Os caminhos para a colaboração

POSTADO POR thiago 18, fevereiro, 2020
Comportamento

 

Luiz Augusto Costa Leite

Envolvidos com os  modernos processos de trabalho, como agile, design thinking, squads e correlatos, esquecemos que a raiz de suas características está no lado de fora das organizações. Tomemos como  exemplo o World Economic Forum, que reúne a elite global do pensamento empresarial, institucional e governamental, ou seja, quem define os rumos da sociedade produtiva.

Seu  Manifesto de Davos 2020 diz que é chegado o momento de se  adotar um novo tipo de capitalismo, não mais o de acionistas e de Estado (insustentáveis), mas o de stakeholders.

As organizações devem  incluir as partes interessadas em seus propósitos.  O conceito não é exatamente novo, mas  ganha significado maior e  tira da subjetividade o princípio da colaboração.

Propósito significa ir além do simples lucro de curto prazo. Pressupõe que as organizações participem efetivamente da solução de problemas de pessoas e do planeta em forma de lucro sustentável. Crescente número de empreendedores globais começa a aderir ao conceito.

Colaboração público-privada, mudanças inclusivas na relação com consumidores, funcionários, fornecedores e comunidades são o novo desafio de lideranças robustas como vêm sendo definidas.

Um profissional não precisa ser cenarista, mas um bom leitor das relações do macroambiente com o micro de  seu dia-a-dia de trabalho.  Visão sistêmica e  raciocínio crítico facilitam entender  o porquê dos  novos paradigmas, modelos mentais, estratégias de negócio, tecnologias  e principalmente valores.

Percebe-se, então, que o sistema só funciona com práticas colaborativas, mas como fazê-lo?

Destacam-se duas forças: integração e internalização.

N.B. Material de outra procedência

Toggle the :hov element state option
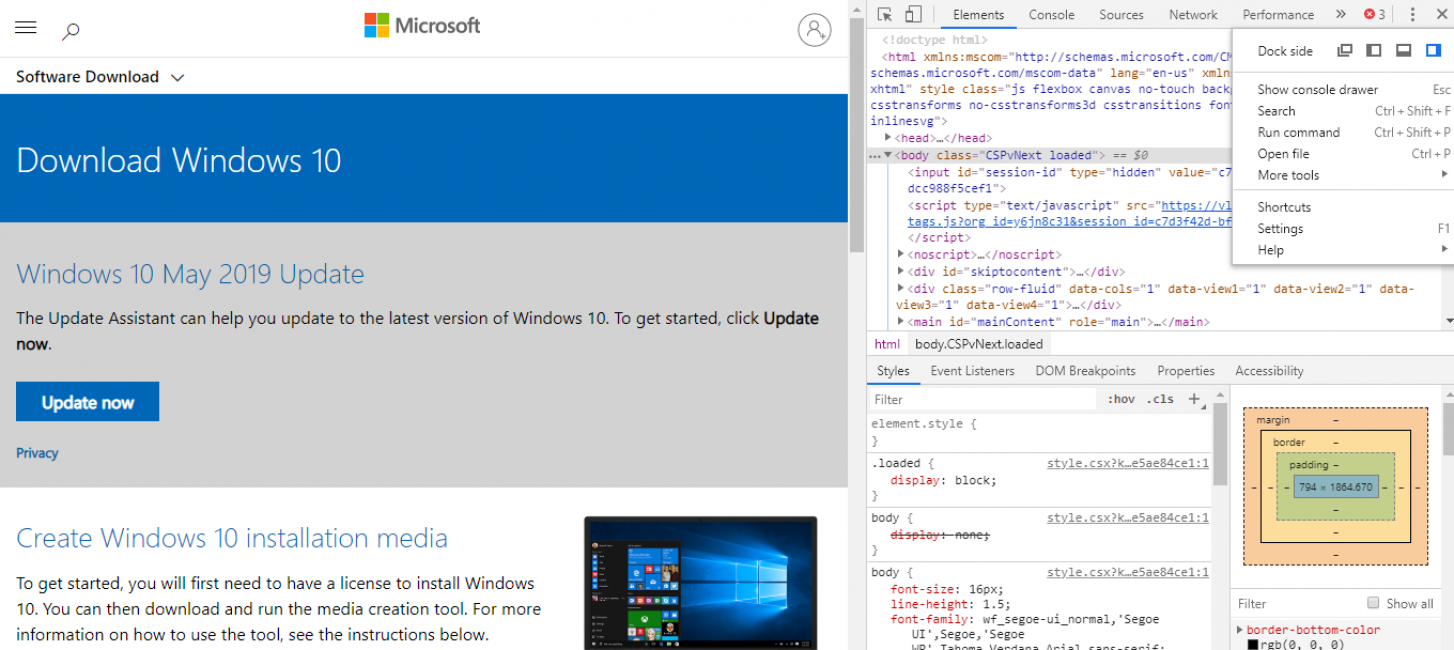1454x650 pixels. (x=1121, y=399)
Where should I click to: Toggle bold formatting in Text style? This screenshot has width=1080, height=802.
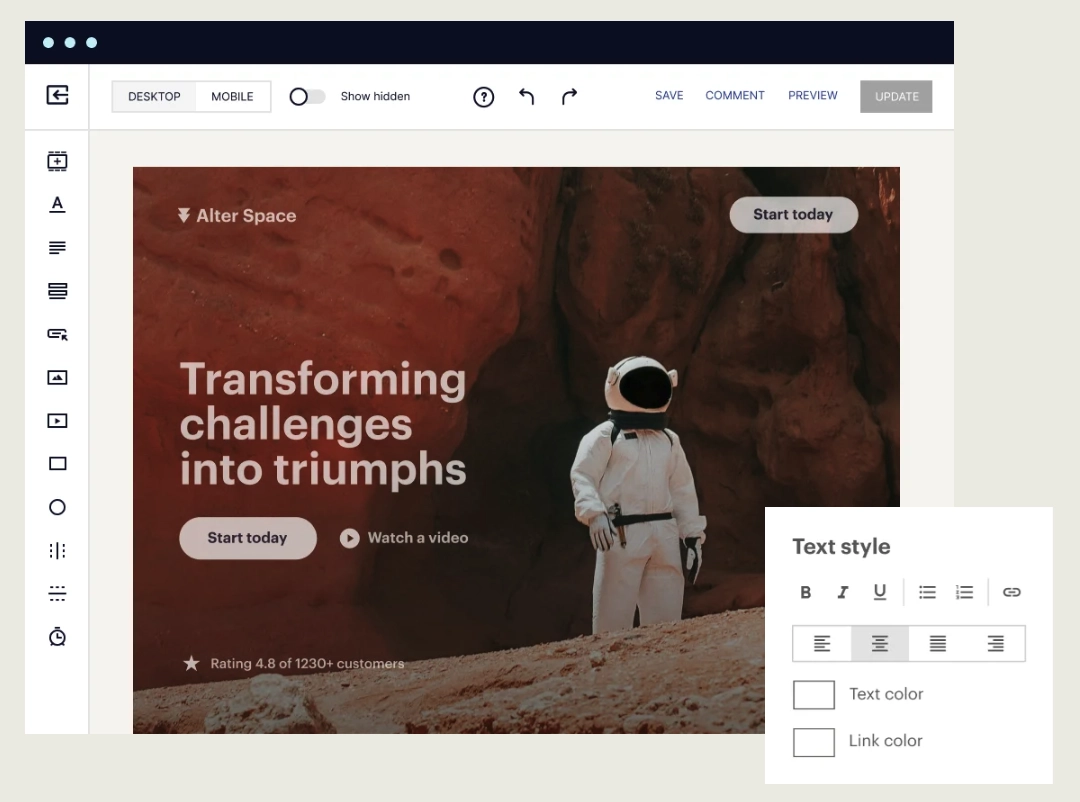tap(806, 592)
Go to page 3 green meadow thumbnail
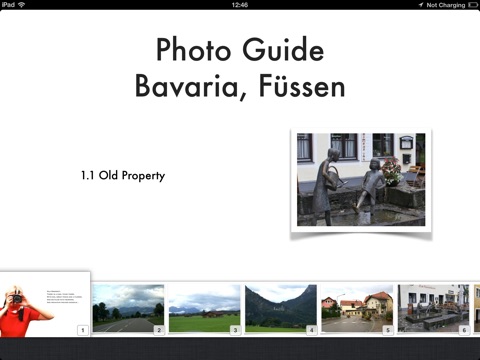 (x=204, y=308)
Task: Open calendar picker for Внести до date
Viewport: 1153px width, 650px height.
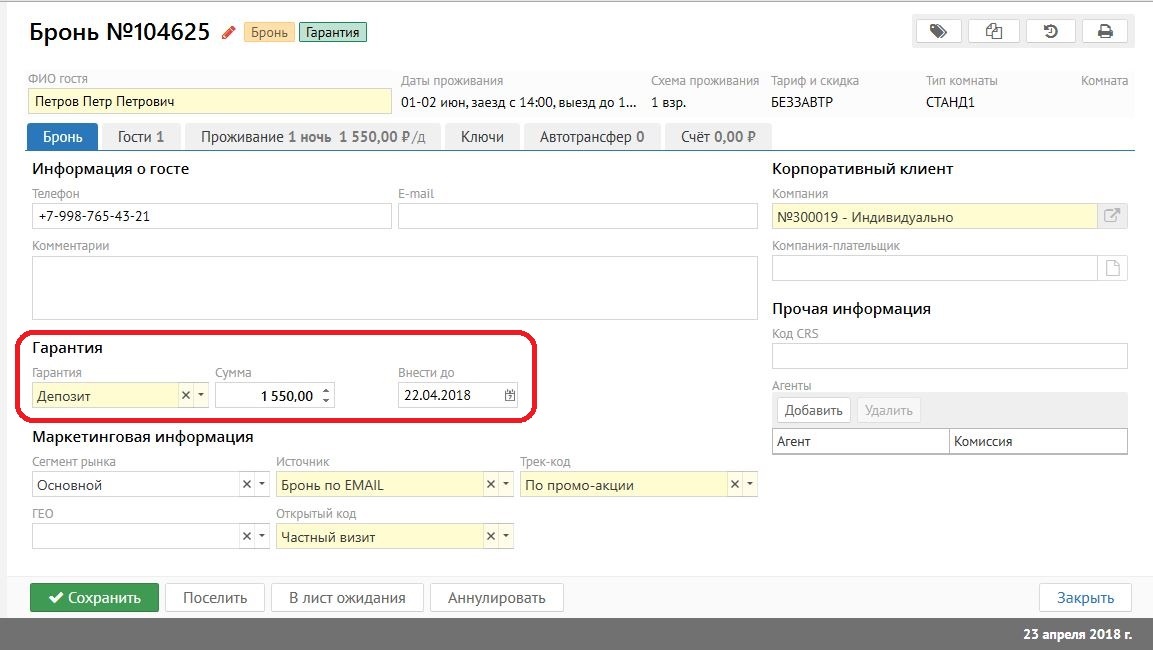Action: tap(510, 396)

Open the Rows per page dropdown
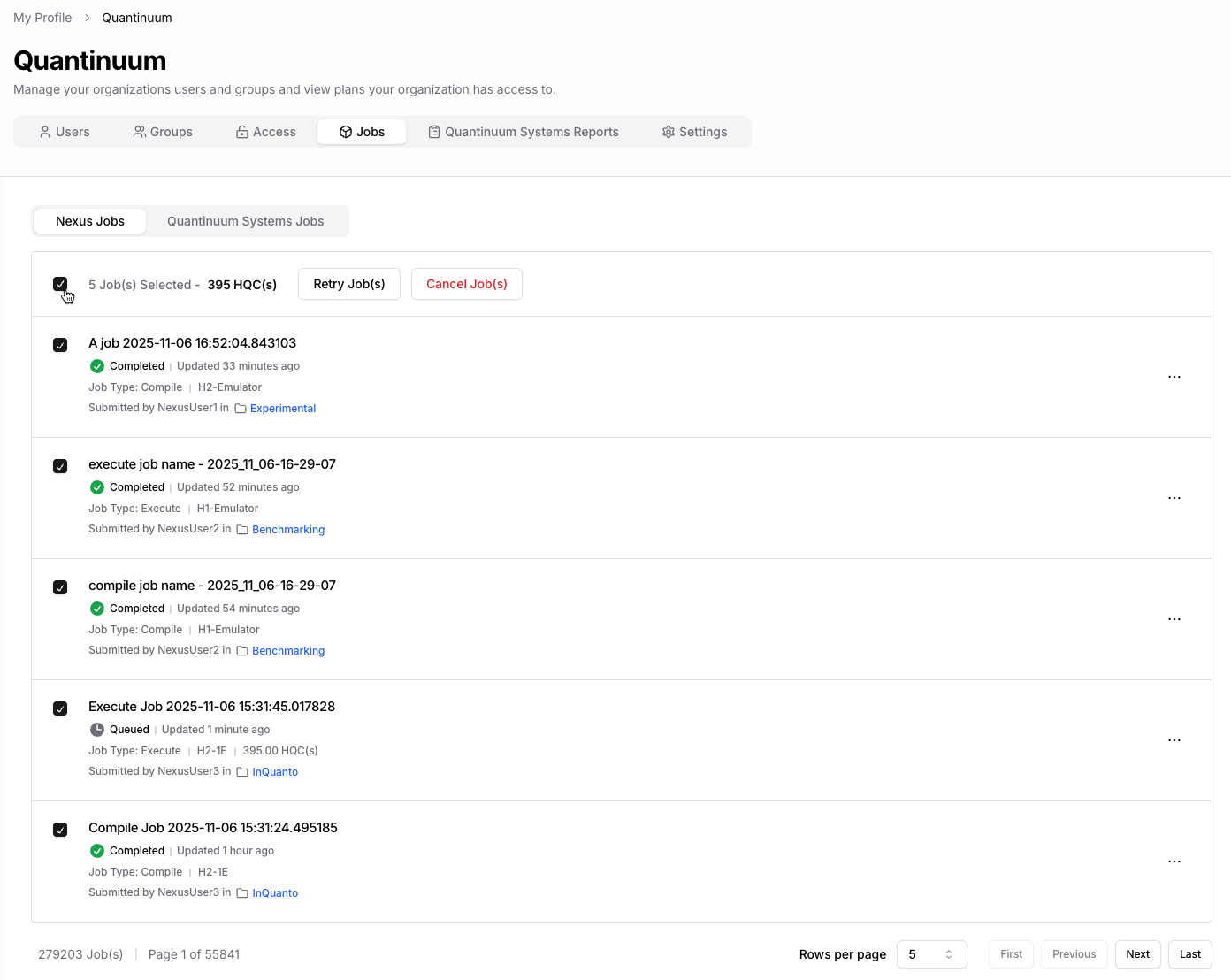click(x=931, y=954)
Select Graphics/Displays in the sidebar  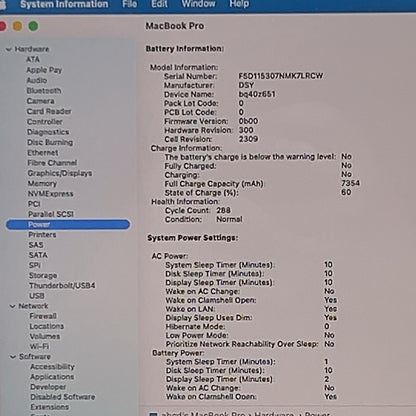(60, 173)
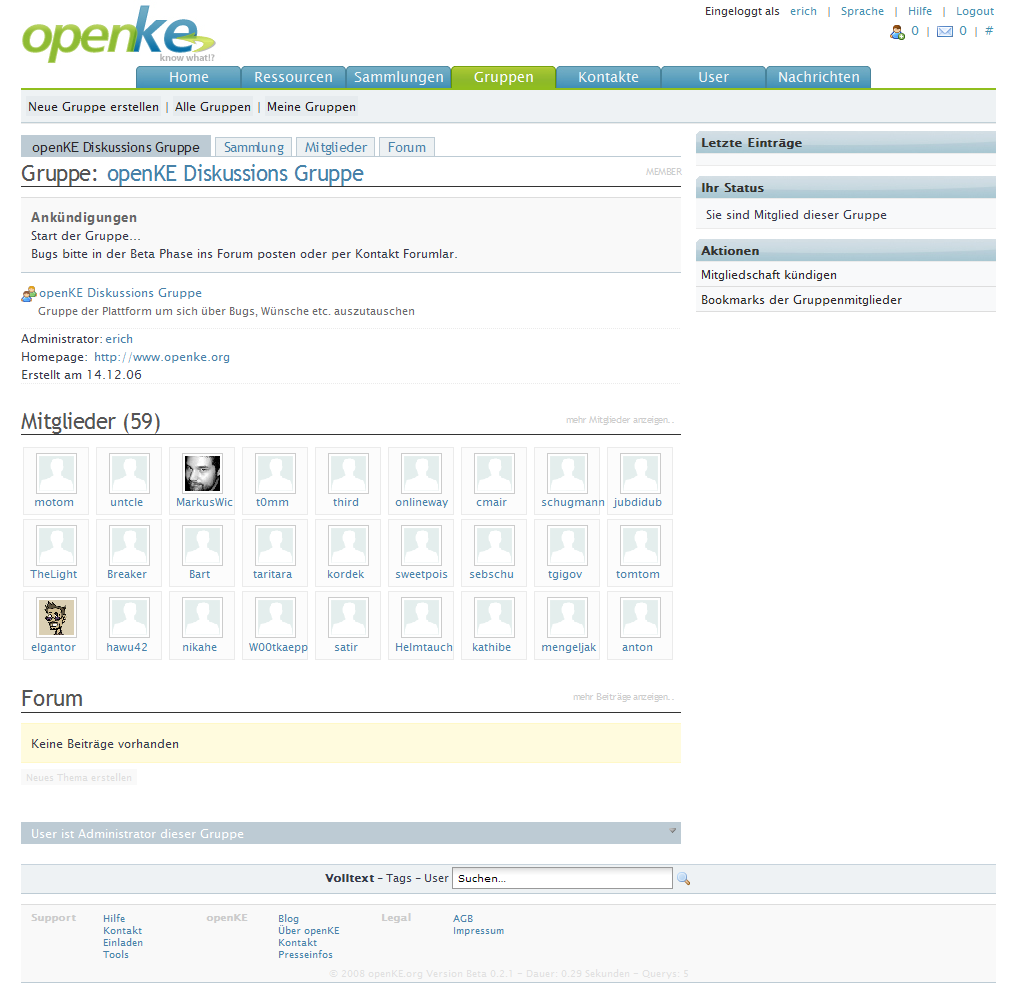
Task: Click the group icon beside openKE Diskussions Gruppe
Action: pos(28,292)
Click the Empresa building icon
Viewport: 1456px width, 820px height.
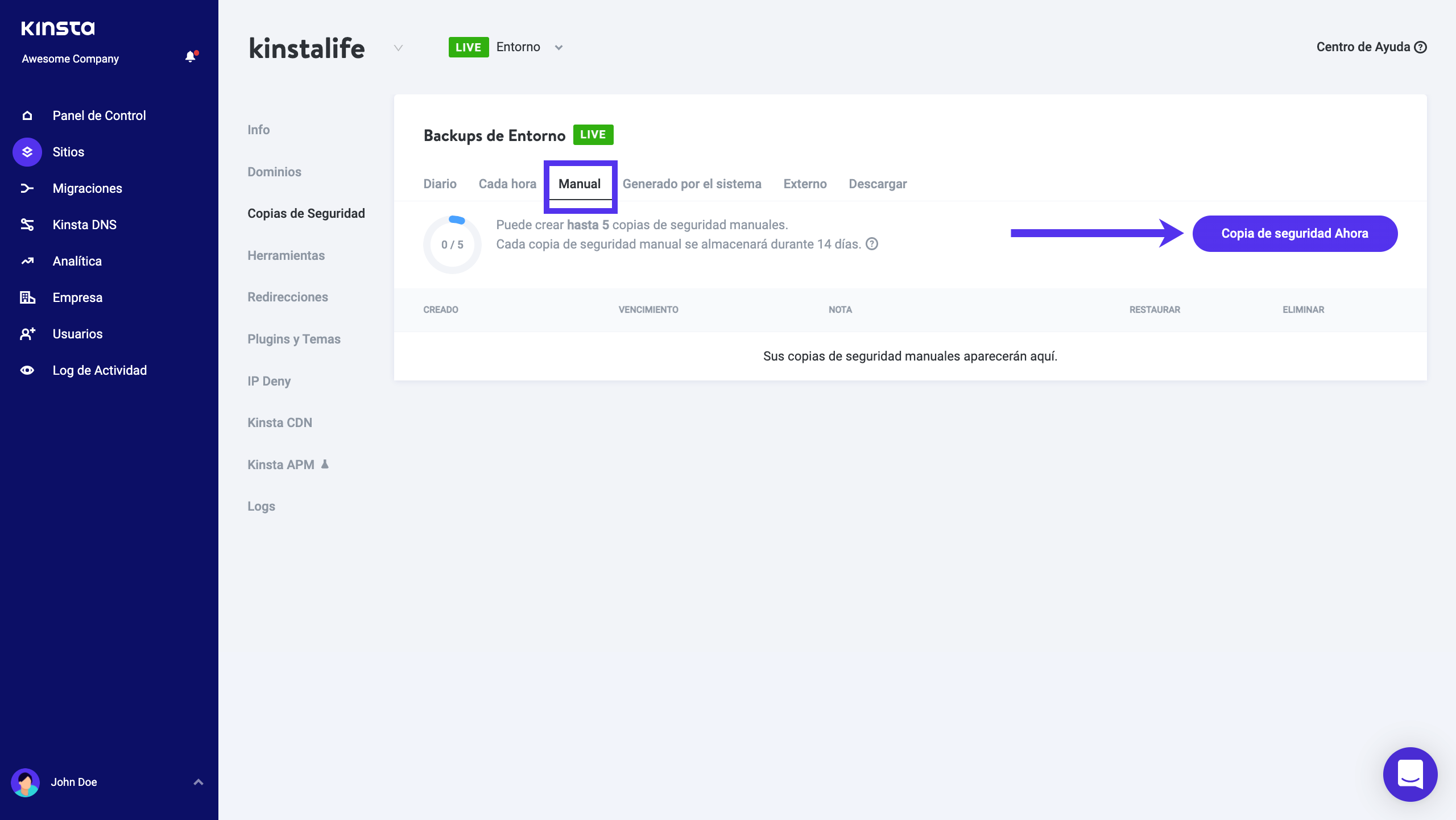[27, 298]
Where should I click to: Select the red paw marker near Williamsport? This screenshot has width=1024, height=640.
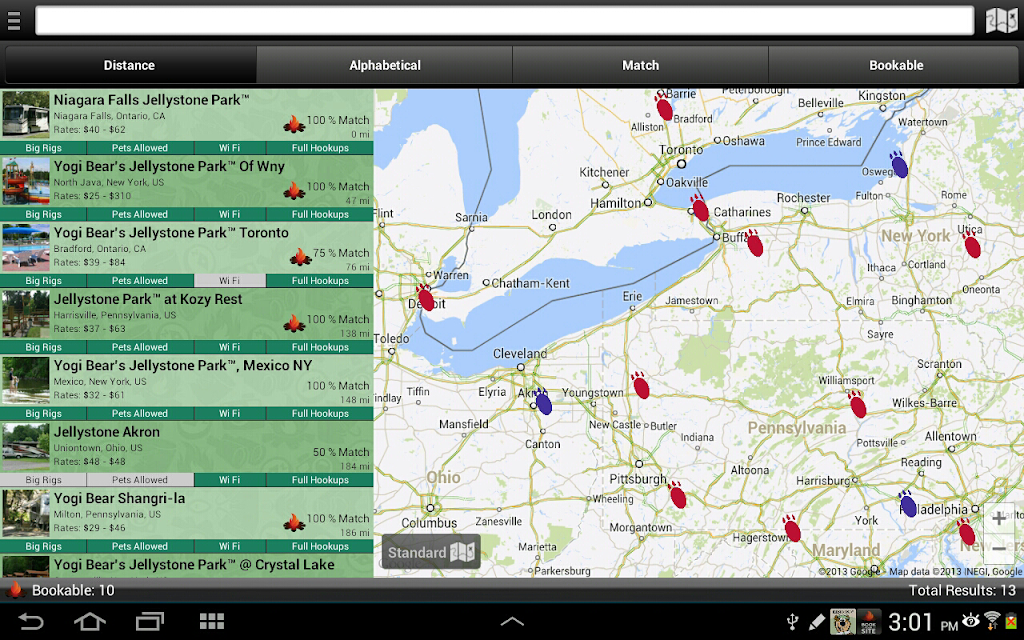[x=857, y=404]

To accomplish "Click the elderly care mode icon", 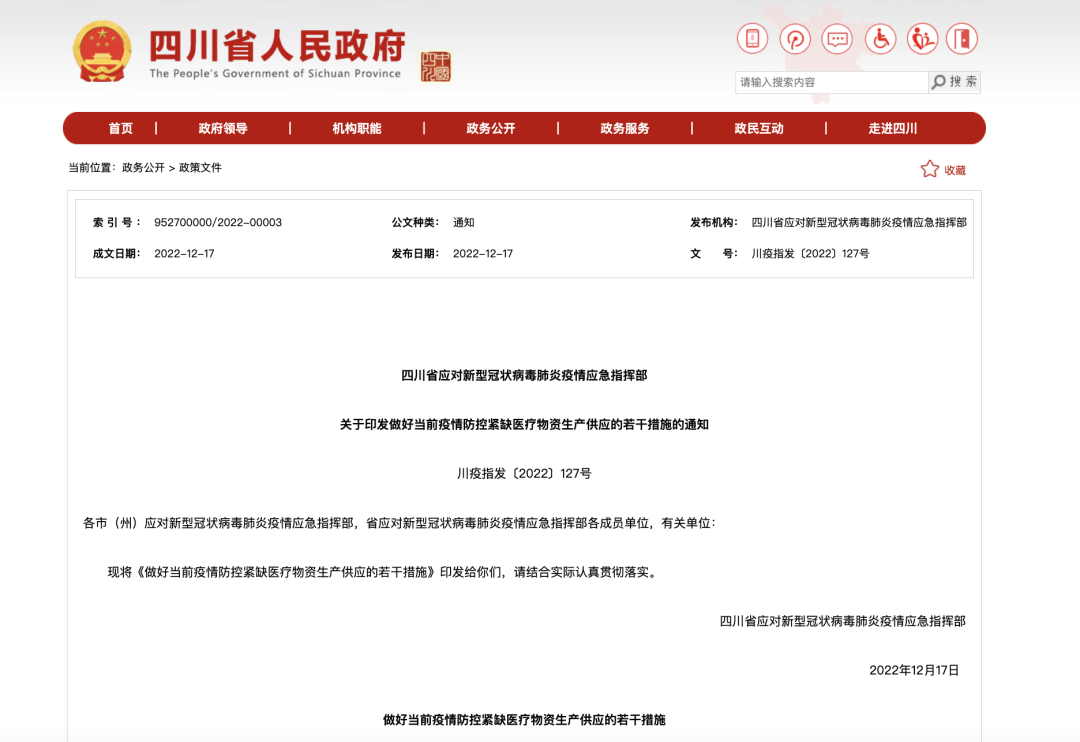I will point(922,39).
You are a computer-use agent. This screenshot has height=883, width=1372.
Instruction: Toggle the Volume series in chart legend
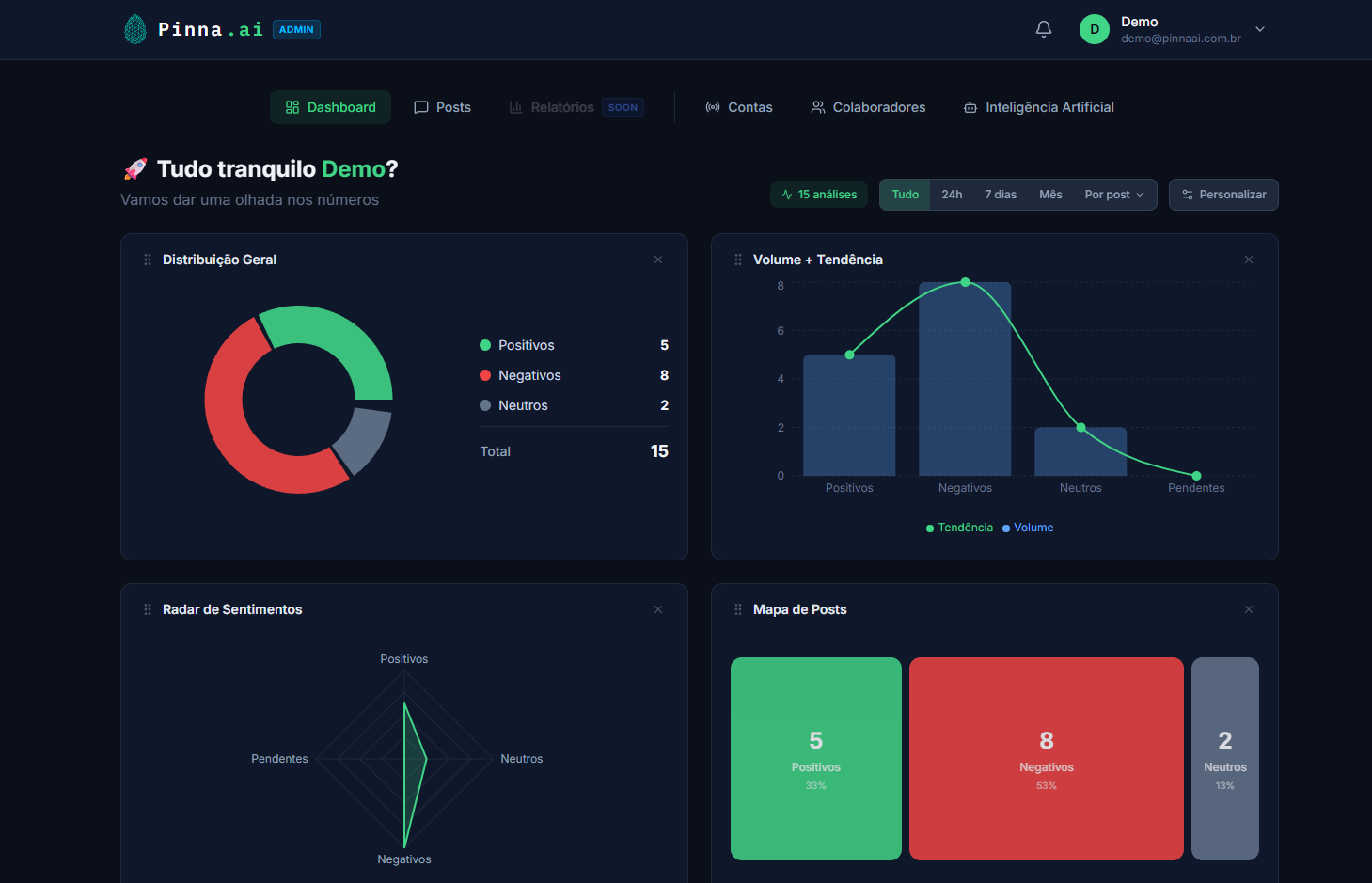(x=1028, y=528)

No primeiro caso estão as combinações colaborativas entre organizações, incluindo seus valores, como práticas de sustentabilidade e responsabilidade social,  nas interdependências produtivas com as partes interessadas.

O grande desafio é  instrumentalizar as organizações para internalizar  a urgência da colaboração. Processos facilitadores começam com a adoção de uma cultura  de cooperação onde  pessoas e segmentos maximizem a qualidade de seus relacionamentos em ambiente de confiança mútua.

Atividades tipo squad, por exemplo,  são a materialização da cooperação profissional/funcional. Equipes multifuncionais com habilidades diferentes, empatia,  novas posturas  em negociações, leveza em liderança representam a nova configuração do trabalho. São as partes interessadas internas, que cooperam nos processos e colaboram alinhados aos propósitos finais da organização.

Dominar os  stakeholders  deixa de ser uma prática dominante no universo competitivo de negócios e relações institucionais. É hora de  incluir as partes interessadas nas prioridades em seus propósitos, tanto na integração externa quando na internalização.

Ambas são complementares em valores e práticas e aí está a importância de o profissional saber interligá-las em seu trabalho.